=== Provided records ===
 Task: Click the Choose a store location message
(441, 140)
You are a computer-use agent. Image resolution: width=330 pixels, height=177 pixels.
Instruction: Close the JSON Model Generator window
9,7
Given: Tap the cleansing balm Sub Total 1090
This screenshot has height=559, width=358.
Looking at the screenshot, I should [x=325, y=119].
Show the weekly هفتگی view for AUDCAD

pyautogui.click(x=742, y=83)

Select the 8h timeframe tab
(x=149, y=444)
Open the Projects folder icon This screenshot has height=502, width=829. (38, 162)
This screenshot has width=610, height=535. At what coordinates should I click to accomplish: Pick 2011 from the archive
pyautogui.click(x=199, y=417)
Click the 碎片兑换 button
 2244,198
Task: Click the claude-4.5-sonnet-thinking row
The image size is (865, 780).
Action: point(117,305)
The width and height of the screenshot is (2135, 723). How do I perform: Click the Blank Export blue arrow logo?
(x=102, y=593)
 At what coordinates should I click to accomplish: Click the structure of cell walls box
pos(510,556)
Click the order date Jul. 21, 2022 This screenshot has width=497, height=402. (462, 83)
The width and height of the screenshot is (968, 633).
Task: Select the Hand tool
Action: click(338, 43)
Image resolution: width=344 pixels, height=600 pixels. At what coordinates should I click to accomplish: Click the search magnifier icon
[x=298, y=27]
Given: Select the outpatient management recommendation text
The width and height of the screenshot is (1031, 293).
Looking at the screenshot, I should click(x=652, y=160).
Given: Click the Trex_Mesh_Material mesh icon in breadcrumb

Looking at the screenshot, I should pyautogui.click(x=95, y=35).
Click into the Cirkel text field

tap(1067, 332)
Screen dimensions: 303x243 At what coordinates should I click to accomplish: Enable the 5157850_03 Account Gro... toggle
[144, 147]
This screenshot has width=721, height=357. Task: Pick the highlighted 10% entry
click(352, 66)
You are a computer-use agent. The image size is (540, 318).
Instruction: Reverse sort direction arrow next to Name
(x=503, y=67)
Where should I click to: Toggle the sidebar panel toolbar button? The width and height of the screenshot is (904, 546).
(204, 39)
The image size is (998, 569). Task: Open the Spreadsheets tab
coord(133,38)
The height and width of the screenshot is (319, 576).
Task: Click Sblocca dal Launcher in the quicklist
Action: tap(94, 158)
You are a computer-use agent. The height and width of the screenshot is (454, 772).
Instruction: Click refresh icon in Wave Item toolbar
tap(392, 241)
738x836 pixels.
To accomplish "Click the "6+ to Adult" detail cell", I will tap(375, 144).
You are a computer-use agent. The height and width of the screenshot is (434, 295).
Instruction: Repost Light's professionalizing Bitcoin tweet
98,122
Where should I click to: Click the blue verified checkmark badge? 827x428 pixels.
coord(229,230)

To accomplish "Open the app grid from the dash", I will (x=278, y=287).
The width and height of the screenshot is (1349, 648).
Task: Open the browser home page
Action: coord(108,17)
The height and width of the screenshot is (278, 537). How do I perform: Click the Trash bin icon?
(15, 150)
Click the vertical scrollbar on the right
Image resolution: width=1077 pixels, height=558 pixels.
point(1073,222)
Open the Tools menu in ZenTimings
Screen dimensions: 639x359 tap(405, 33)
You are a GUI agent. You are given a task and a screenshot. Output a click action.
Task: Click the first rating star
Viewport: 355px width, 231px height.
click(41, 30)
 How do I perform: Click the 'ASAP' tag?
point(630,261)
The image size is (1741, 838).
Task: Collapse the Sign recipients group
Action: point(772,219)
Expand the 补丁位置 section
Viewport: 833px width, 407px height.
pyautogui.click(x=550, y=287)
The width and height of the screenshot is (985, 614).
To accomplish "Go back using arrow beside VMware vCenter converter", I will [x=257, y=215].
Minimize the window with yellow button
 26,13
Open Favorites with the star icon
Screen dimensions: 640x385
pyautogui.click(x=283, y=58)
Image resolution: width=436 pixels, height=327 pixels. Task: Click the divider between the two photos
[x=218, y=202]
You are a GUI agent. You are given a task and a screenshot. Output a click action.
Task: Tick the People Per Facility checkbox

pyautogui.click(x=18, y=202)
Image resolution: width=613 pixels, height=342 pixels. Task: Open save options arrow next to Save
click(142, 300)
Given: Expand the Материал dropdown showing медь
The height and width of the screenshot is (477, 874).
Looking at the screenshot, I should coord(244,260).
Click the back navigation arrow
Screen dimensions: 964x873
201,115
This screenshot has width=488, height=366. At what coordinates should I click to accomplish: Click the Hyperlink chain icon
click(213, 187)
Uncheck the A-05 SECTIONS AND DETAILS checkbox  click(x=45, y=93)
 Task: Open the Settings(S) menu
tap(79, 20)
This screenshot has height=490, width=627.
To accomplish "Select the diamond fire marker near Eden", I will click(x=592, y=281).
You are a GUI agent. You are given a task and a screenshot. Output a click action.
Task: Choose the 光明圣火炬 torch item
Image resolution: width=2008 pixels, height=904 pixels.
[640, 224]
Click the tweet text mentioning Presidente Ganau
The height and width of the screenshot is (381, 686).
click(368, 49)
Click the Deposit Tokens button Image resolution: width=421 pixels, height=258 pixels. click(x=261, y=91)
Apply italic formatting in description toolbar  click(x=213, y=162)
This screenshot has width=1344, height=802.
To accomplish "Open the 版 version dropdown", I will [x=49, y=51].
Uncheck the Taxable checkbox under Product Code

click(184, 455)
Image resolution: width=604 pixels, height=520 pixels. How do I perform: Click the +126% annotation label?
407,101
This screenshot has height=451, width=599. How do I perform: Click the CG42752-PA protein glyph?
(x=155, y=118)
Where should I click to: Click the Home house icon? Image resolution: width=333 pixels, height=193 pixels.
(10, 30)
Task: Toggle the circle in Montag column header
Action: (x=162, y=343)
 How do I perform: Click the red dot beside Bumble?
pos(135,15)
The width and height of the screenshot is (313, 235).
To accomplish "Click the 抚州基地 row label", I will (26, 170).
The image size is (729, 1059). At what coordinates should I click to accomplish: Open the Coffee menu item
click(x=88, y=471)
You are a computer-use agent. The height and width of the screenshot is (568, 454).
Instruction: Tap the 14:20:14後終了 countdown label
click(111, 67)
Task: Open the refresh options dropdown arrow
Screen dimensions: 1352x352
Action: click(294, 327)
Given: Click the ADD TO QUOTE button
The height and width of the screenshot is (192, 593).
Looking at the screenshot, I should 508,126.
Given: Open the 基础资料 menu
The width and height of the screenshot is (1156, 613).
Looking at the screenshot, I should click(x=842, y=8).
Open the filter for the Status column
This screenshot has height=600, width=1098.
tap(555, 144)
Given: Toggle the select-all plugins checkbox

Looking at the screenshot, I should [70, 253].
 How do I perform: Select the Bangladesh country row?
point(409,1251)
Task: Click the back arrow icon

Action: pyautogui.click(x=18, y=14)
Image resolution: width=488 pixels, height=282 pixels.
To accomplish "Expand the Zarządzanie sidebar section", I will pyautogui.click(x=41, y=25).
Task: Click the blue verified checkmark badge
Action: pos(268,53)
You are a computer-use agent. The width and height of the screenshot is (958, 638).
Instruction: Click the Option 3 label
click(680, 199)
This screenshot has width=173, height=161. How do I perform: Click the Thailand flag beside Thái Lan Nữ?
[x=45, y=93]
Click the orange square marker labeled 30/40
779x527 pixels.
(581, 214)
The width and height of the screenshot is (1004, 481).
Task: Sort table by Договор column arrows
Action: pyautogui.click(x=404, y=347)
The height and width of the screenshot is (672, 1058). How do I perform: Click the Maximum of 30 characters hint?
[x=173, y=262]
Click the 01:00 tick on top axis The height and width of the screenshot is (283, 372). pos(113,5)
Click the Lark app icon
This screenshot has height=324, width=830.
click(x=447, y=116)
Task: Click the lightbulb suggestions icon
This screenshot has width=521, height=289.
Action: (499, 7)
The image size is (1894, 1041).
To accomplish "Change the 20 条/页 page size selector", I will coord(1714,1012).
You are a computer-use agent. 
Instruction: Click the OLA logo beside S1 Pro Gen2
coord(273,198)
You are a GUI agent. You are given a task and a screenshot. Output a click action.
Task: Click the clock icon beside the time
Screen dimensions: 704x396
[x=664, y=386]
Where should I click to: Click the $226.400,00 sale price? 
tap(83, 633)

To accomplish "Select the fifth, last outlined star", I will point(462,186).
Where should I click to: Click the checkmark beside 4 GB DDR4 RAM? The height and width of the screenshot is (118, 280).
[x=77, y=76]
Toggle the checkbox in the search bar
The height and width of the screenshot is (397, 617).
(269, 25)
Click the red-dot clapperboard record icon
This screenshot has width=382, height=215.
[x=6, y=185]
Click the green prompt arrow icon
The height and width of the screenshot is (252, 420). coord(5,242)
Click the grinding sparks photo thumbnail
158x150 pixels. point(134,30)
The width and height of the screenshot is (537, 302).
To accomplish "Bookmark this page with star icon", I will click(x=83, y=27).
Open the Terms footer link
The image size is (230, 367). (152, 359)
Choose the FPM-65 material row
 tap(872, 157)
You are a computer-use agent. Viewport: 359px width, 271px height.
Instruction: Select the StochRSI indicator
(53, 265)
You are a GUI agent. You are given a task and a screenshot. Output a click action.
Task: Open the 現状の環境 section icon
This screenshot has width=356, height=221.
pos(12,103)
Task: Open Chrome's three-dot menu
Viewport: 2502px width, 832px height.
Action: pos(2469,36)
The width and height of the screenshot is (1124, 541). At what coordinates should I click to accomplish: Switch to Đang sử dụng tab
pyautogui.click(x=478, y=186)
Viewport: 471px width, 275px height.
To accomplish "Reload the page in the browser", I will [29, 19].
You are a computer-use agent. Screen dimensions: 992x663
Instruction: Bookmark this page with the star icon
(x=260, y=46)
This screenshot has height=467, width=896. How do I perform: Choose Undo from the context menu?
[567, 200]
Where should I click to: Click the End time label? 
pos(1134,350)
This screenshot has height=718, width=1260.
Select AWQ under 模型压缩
===
■ Problem description
In the entries above, the lines from the one bearing "779x527 pixels." up to and including the one bearing "Task: Click the clock icon beside the time" should be transcribed exactly; no other line is wanted.

■ Written reply
779x527 pixels.
(581, 214)
The width and height of the screenshot is (1004, 481).
Task: Sort table by Договор column arrows
Action: pyautogui.click(x=404, y=347)
The height and width of the screenshot is (672, 1058). How do I perform: Click the Maximum of 30 characters hint?
[x=173, y=262]
Click the 01:00 tick on top axis The height and width of the screenshot is (283, 372). pos(113,5)
Click the Lark app icon
This screenshot has height=324, width=830.
click(x=447, y=116)
Task: Click the lightbulb suggestions icon
This screenshot has width=521, height=289.
Action: (499, 7)
The image size is (1894, 1041).
To accomplish "Change the 20 条/页 page size selector", I will coord(1714,1012).
You are a computer-use agent. 
Instruction: Click the OLA logo beside S1 Pro Gen2
coord(273,198)
You are a GUI agent. You are given a task and a screenshot. Output a click action.
Task: Click the clock icon beside the time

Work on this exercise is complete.